===== Records shown
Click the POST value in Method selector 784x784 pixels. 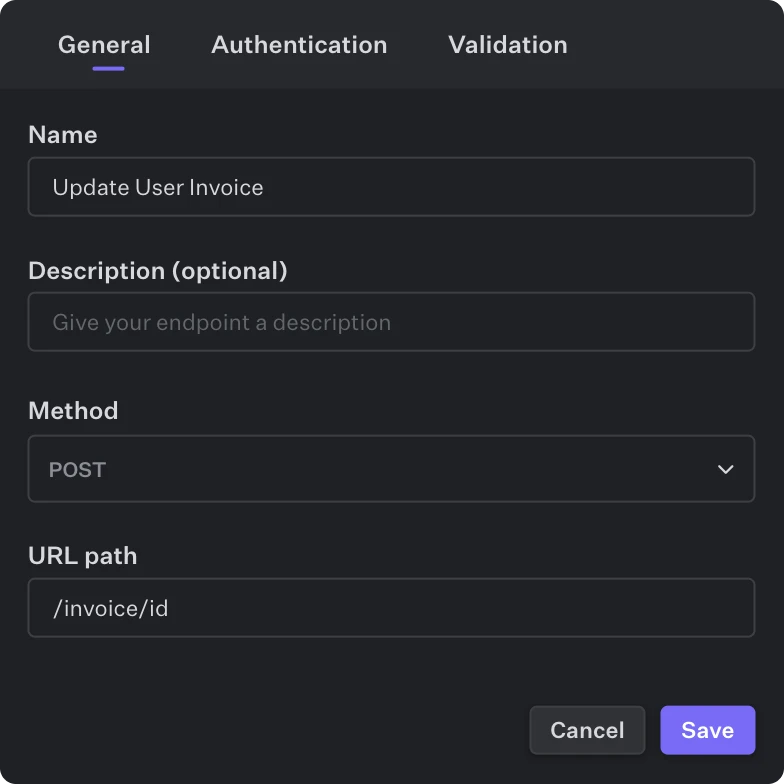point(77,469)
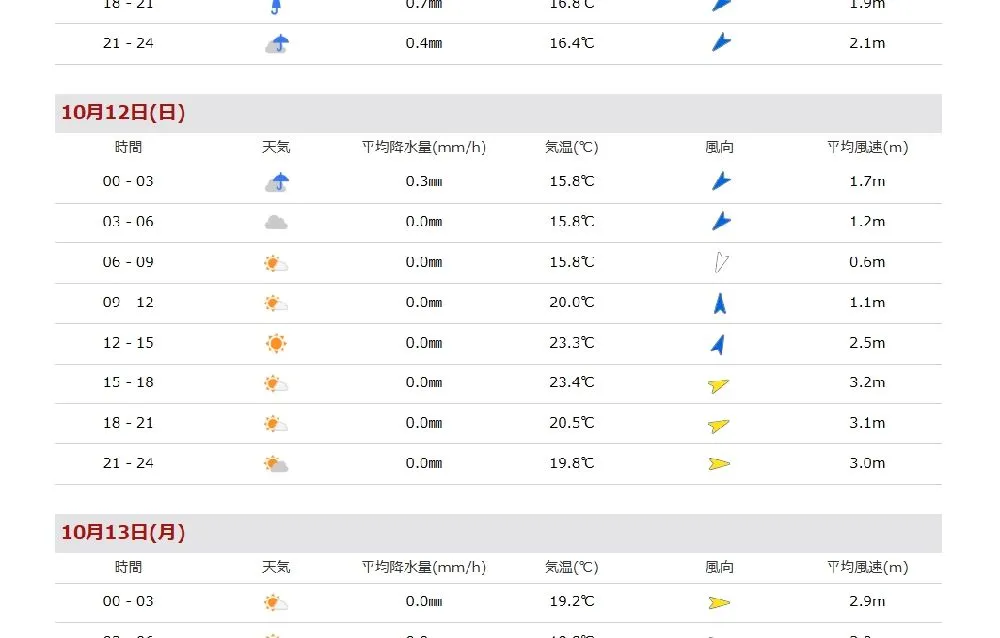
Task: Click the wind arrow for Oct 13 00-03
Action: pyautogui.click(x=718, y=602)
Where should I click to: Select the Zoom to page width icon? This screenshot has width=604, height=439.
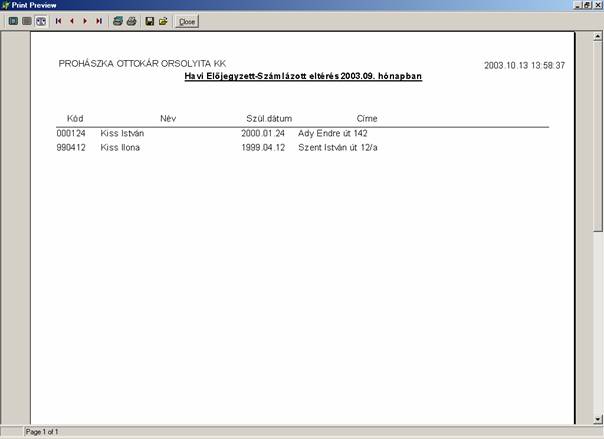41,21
==========
===== Records shown
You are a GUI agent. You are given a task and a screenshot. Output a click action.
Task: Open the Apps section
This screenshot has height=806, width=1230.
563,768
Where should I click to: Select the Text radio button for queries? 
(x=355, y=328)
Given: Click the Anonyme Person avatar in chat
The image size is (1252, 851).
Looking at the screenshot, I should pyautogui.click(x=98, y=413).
==========
### Required task:
Edit the stretch from the line containing "Where should I click to: Select the Text" through the line containing "Looking at the", putting "profile icon" in place of "avatar" and changing nothing else. Give back only those lines.

### Reply to the task:
Where should I click to: Select the Text radio button for queries? 
(x=355, y=328)
Given: Click the Anonyme Person profile icon in chat
The image size is (1252, 851).
Looking at the screenshot, I should pyautogui.click(x=98, y=413).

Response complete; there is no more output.